公園であいましょう
 それは、かすかな音だったのに、ベンチにすわったその人は
 つっと顔をあげて私を見た。
 
 びっくりしたように、大きく目が見開かれる。
 そして、じっとわたしの顔を凝視した。

 私も、後ろ足を一歩ひいたまぬけな格好のままかたまって
 ベンチに座る人の顔に見入っていた。

 二人のまわりの空気は、ちょっとした緊張を孕んでいるのに
 
  
  (ほら、やっぱりイケメンだった)


 と、私は、そんなどうでもいいことを思ったりしている。




   「うん、わかった。じゃ、、、。
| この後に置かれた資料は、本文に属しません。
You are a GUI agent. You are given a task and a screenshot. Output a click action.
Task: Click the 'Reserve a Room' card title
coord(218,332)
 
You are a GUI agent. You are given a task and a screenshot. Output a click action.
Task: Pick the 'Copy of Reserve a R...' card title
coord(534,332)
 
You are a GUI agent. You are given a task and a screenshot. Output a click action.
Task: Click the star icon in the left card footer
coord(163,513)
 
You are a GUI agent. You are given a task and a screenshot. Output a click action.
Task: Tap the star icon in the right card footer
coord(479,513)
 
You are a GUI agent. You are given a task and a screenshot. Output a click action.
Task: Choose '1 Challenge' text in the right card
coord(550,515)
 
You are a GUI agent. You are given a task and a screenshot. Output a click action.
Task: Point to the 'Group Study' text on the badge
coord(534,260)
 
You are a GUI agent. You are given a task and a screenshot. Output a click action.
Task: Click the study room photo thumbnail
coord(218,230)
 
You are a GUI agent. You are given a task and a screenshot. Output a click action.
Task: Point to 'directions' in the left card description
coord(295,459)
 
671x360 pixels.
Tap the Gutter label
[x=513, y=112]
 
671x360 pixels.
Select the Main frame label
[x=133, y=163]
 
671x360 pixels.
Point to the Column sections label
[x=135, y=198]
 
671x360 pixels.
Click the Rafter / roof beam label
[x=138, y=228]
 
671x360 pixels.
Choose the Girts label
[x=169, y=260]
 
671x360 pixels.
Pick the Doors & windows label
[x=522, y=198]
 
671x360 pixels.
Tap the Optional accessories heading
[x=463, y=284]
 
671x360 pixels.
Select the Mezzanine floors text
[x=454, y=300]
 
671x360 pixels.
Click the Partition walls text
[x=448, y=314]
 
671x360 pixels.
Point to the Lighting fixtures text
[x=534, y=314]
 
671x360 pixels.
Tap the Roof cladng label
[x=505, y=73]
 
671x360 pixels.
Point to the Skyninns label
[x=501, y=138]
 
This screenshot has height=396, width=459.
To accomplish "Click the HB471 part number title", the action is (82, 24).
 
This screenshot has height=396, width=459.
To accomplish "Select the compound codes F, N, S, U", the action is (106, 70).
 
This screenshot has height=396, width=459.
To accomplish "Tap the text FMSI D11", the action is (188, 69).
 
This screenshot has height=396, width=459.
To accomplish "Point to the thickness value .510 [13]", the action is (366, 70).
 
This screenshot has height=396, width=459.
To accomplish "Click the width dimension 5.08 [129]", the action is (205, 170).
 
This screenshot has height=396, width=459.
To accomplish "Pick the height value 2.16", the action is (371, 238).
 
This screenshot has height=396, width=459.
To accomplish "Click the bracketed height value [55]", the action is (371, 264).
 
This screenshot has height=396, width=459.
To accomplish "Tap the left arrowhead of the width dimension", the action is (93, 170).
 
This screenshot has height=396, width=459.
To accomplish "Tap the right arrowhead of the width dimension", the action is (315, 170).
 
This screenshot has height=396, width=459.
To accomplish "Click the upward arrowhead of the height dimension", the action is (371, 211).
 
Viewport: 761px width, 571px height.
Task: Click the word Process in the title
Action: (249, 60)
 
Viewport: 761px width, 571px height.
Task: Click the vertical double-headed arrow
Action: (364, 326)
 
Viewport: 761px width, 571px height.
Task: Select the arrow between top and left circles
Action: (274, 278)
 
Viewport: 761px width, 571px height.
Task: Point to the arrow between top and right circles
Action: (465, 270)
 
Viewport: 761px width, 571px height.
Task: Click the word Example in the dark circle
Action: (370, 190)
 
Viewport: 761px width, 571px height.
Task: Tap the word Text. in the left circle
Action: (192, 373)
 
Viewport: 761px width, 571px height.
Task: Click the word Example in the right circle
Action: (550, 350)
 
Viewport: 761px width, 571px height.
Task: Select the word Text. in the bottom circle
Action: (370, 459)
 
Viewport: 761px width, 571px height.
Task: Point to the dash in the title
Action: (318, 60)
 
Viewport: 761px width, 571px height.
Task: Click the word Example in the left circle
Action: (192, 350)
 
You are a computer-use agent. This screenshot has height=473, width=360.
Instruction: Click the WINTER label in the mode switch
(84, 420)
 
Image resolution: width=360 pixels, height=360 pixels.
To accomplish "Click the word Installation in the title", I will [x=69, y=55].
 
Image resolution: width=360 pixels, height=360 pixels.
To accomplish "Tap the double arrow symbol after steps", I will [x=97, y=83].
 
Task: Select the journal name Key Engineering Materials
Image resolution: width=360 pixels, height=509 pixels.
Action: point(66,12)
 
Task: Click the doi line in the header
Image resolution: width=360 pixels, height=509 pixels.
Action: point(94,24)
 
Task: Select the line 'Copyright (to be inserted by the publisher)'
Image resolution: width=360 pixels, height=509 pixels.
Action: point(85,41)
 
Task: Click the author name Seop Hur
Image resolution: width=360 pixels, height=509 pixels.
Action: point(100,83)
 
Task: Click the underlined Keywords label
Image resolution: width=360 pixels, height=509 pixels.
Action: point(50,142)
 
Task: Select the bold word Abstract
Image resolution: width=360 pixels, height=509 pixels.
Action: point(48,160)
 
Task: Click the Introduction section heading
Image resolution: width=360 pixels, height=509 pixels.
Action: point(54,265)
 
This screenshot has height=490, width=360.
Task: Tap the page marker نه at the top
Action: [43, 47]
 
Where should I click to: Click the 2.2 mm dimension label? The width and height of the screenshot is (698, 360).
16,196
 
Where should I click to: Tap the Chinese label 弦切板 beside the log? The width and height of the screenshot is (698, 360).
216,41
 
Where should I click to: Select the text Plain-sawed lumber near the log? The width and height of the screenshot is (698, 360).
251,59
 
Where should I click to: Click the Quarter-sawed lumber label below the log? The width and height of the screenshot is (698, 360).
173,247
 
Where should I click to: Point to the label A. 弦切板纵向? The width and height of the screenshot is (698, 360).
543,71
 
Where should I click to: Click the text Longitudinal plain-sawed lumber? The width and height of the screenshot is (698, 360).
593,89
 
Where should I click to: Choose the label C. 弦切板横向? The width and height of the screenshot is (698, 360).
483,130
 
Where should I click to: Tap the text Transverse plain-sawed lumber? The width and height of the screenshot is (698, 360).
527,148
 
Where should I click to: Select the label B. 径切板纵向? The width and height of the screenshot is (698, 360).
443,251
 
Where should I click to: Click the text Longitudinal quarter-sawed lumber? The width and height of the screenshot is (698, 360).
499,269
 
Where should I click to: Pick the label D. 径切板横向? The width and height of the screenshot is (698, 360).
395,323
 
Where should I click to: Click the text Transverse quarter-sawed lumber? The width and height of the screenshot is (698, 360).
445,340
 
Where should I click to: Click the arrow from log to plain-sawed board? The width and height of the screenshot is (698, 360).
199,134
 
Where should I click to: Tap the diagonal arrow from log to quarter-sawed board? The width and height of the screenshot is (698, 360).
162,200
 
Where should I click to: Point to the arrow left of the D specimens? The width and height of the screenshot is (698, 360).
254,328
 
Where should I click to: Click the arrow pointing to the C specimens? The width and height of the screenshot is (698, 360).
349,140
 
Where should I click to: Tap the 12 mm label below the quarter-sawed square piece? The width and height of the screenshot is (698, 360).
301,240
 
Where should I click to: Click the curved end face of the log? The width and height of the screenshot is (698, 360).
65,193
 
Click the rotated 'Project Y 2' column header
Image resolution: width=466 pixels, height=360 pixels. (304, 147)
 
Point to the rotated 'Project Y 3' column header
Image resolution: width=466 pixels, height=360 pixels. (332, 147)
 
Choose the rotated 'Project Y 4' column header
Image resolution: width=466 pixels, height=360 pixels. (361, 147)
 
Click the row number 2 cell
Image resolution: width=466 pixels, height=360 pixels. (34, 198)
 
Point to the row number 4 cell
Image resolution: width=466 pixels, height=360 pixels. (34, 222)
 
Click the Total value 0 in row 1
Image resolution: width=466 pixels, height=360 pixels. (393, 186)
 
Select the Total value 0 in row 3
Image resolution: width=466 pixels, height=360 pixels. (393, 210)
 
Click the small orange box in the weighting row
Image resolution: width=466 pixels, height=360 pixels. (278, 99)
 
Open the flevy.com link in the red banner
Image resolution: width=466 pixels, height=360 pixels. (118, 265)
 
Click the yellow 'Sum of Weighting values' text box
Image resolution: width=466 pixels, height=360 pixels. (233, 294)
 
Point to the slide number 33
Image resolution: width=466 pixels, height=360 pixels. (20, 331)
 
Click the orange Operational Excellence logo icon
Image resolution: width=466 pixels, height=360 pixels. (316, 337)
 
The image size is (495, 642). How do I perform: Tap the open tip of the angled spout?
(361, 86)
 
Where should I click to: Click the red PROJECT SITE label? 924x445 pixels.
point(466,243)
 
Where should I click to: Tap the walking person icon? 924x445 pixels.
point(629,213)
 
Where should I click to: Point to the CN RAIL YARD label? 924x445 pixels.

」

 

 
 ベンチにすわったまま、視線を私にむけたまま
 その人は通話を終えた。
 そしてスマホをポケットにしまうと

  

   「だれ?」



 とかすれた声のまま、私に問いかけた。

  
  
  「通りすがりのものです。」
 
  「何か用?」

  「いいえ、用はありません。」

  「......................。」

  「......................。」

  「じゃ、なんでここにいるの?」

 
 
 さて、なぜ私は、ここにいるんだろう? 私は、首をひねった。

 さっさっと帰っていて然るべきなのだ。それなのになぜ?

  
  「......................。」
 
  「フッ。」

 
 考えこんでしまった私に対して、その人は小さな笑みをもらした。